What this task involves
Copy all lines in the data that contain the string "will".
Source records section start
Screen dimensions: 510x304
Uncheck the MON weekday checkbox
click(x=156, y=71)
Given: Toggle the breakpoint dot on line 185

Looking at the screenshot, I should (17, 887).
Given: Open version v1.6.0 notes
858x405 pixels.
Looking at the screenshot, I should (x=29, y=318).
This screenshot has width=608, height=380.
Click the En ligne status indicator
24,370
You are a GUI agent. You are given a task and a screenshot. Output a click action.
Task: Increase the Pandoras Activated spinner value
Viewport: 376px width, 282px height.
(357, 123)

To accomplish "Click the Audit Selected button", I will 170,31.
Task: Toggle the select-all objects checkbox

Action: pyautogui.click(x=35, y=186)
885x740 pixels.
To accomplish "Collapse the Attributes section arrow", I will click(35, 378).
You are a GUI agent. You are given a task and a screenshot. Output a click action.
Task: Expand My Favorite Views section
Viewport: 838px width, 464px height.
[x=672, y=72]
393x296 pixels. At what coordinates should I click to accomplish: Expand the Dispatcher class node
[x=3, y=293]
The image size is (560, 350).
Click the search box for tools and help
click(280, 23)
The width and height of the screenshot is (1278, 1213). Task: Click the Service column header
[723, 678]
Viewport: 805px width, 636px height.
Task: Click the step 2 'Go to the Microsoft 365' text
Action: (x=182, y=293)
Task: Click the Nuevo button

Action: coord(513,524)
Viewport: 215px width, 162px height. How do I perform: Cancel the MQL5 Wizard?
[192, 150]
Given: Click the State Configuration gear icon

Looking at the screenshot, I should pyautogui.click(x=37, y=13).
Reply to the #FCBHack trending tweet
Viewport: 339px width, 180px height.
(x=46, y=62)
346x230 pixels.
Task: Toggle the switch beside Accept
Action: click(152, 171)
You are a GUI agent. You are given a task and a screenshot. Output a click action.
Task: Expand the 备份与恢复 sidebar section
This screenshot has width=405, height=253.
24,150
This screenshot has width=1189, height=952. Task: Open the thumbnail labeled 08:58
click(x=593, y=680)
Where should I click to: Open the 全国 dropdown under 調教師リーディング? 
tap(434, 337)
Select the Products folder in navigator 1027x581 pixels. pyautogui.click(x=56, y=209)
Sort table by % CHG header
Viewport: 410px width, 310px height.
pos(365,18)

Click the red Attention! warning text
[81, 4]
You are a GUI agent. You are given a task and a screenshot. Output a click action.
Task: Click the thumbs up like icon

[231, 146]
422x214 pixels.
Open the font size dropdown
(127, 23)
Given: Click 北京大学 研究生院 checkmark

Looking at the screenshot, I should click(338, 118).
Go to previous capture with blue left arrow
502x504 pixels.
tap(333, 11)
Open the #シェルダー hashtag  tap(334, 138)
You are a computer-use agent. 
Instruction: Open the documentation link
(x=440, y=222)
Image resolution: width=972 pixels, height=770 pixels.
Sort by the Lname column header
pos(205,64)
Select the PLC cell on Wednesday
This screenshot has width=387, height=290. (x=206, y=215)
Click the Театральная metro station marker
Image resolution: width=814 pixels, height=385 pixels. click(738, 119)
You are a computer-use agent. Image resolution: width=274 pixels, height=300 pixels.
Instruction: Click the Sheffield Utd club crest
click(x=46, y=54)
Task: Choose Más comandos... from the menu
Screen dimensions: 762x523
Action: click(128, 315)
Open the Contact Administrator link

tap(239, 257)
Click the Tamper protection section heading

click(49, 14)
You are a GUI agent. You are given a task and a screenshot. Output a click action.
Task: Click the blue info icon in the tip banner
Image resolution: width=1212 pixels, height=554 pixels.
Source records section end
Answer below
To accomplish "Click the Audit Selected button", I will 170,31.
To accomplish "Collapse the Attributes section arrow", I will click(35, 378).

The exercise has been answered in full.